§ What you should do: Below are some records; output exactly the lines from the line with "Viewport: 622px width, 929px height." to the line with "This screenshot has width=843, height=759.", both ends kept, and nothing more.

§ Entries shown:
++++++++++++++++++++

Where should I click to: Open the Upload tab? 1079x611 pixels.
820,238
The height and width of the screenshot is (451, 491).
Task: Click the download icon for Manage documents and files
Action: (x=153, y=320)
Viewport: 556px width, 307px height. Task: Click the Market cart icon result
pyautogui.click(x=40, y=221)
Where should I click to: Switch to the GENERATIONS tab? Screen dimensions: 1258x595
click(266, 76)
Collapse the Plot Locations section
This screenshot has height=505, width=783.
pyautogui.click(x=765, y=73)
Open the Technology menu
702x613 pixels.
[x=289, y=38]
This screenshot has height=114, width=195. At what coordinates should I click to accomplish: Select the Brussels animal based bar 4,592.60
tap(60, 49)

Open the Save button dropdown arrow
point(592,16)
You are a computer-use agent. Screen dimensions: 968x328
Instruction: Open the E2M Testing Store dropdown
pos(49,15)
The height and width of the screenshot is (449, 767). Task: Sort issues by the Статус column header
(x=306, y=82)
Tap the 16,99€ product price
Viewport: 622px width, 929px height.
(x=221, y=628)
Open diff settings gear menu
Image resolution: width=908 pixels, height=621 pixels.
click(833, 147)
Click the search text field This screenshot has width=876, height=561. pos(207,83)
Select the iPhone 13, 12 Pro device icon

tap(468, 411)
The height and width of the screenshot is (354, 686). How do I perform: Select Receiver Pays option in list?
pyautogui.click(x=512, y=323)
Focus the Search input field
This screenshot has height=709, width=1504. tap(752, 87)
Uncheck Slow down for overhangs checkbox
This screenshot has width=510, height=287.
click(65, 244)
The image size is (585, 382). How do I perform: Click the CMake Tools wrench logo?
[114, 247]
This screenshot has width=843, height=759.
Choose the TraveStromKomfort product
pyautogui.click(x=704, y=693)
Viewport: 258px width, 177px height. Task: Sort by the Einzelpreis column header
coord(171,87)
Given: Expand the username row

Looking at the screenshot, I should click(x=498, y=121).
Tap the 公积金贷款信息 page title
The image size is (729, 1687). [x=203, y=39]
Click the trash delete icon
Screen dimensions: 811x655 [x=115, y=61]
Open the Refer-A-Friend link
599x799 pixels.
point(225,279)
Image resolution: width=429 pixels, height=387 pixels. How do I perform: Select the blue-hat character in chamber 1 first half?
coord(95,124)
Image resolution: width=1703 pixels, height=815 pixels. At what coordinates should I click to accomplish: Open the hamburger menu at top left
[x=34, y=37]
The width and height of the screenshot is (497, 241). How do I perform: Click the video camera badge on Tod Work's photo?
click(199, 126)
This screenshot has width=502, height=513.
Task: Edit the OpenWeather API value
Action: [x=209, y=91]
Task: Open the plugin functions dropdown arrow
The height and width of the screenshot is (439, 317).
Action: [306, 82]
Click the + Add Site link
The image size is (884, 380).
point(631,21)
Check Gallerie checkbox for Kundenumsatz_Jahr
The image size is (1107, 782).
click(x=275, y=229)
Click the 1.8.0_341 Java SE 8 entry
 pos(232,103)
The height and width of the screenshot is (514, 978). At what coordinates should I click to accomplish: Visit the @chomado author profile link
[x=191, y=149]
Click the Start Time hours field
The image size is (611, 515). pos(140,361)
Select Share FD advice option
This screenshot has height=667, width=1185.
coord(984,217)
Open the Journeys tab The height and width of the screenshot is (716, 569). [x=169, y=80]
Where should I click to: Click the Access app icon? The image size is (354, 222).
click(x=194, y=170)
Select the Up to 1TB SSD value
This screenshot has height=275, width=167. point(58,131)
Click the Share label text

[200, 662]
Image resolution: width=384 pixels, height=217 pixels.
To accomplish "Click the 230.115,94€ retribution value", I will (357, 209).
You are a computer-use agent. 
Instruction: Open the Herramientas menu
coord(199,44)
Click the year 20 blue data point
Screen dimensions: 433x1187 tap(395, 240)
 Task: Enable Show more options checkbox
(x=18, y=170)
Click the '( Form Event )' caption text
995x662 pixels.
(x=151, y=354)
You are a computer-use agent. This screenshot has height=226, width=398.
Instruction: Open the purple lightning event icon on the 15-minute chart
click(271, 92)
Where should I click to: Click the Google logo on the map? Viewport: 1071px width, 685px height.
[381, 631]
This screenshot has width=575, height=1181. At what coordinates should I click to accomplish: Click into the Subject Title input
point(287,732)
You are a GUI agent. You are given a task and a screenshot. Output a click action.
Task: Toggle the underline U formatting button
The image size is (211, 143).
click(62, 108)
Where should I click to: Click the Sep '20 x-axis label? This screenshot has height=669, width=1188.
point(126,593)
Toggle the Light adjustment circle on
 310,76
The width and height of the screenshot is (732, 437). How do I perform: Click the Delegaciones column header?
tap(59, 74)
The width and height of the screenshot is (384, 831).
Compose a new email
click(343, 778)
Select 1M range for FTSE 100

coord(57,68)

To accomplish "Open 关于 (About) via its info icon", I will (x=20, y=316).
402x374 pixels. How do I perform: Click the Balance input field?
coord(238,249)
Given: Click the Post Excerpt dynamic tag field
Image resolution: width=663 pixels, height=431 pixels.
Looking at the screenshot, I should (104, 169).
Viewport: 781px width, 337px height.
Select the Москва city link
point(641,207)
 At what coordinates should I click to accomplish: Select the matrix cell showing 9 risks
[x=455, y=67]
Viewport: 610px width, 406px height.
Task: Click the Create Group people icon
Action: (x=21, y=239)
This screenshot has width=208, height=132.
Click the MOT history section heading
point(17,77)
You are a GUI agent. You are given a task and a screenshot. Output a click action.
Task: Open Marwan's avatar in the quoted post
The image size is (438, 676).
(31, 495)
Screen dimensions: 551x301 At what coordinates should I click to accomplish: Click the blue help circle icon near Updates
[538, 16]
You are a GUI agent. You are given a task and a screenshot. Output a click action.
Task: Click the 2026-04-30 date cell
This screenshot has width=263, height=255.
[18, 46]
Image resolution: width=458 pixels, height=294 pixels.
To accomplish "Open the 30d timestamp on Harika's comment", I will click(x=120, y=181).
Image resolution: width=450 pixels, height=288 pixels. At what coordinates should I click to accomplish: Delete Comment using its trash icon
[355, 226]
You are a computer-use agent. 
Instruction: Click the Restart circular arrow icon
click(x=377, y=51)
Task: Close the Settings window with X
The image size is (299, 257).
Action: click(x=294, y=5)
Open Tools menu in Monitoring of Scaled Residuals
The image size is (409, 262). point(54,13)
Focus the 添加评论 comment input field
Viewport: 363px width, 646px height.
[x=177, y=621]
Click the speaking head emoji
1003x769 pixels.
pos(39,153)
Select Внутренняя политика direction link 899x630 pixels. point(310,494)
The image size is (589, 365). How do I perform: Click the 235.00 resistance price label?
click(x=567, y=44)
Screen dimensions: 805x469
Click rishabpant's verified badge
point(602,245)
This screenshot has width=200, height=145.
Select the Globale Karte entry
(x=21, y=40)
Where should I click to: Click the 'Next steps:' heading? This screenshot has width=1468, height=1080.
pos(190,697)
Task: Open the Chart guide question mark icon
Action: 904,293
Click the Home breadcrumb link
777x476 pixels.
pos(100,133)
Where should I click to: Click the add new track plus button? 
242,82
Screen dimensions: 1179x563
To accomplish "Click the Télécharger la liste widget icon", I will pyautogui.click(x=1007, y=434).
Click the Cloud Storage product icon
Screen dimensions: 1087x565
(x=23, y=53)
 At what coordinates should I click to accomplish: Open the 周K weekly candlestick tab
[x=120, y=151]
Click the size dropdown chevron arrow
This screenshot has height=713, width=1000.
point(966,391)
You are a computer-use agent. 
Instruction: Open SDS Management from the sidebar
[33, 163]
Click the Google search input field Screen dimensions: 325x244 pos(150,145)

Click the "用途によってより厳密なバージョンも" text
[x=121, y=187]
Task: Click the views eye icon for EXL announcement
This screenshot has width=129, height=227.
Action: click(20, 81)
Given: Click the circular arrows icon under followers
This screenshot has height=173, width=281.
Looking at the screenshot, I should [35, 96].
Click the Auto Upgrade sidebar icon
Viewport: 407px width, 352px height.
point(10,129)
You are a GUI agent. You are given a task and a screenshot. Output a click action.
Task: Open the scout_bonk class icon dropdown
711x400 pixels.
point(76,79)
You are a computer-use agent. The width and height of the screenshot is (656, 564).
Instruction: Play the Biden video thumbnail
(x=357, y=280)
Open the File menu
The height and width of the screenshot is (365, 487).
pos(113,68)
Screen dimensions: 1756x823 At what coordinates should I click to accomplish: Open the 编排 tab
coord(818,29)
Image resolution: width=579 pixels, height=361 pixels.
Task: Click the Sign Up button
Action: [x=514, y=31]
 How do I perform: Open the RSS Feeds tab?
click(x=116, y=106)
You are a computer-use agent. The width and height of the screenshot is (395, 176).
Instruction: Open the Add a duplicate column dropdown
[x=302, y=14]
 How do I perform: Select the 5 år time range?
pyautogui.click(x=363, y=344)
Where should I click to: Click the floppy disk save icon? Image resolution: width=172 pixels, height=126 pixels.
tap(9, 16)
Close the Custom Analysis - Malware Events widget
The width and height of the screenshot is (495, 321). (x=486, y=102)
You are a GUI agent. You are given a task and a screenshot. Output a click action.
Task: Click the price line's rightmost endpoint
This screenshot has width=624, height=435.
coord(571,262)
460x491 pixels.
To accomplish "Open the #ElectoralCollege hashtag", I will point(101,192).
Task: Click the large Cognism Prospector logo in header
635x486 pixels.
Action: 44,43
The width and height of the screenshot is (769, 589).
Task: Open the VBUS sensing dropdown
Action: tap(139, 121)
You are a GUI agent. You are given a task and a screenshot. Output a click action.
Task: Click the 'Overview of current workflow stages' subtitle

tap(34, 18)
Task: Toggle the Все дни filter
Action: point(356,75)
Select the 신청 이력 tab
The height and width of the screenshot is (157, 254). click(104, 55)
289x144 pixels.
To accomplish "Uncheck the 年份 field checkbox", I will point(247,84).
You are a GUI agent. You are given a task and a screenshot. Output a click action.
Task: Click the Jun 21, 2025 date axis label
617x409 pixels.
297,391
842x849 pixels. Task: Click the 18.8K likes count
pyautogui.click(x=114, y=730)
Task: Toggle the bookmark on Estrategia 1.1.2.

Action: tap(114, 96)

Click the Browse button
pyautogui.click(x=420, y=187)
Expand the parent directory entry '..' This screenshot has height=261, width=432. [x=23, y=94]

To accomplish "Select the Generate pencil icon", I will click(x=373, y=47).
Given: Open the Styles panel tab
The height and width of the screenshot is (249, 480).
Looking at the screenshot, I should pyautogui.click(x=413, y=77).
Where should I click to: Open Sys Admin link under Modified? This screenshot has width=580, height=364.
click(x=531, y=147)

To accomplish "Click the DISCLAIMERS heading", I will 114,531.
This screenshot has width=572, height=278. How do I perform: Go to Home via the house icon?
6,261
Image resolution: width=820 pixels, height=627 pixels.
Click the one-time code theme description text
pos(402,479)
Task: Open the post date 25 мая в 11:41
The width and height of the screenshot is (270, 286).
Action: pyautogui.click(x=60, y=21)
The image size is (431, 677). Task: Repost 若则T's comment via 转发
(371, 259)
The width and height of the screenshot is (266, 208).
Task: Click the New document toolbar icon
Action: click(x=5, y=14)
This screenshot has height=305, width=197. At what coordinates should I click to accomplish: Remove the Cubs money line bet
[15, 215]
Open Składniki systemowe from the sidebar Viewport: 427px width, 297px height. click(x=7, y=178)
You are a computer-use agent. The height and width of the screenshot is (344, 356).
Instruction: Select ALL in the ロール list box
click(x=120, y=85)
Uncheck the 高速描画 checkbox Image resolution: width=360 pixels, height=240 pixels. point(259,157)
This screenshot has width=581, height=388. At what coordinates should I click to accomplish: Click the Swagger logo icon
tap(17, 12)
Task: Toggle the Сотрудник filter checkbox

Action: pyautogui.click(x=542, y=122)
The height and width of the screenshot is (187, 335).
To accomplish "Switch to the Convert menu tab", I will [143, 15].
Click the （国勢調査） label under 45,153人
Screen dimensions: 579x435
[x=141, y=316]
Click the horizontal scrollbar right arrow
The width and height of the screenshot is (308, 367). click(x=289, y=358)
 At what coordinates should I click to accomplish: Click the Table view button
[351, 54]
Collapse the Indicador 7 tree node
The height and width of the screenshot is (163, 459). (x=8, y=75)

++++++++++++++++++++

§ Response to this exercise:
Viewport: 622px width, 929px height.
(x=221, y=628)
Open diff settings gear menu
Image resolution: width=908 pixels, height=621 pixels.
click(833, 147)
Click the search text field This screenshot has width=876, height=561. pos(207,83)
Select the iPhone 13, 12 Pro device icon

tap(468, 411)
The height and width of the screenshot is (354, 686). How do I perform: Select Receiver Pays option in list?
pyautogui.click(x=512, y=323)
Focus the Search input field
This screenshot has height=709, width=1504. tap(752, 87)
Uncheck Slow down for overhangs checkbox
This screenshot has width=510, height=287.
click(65, 244)
The image size is (585, 382). How do I perform: Click the CMake Tools wrench logo?
[114, 247]
This screenshot has width=843, height=759.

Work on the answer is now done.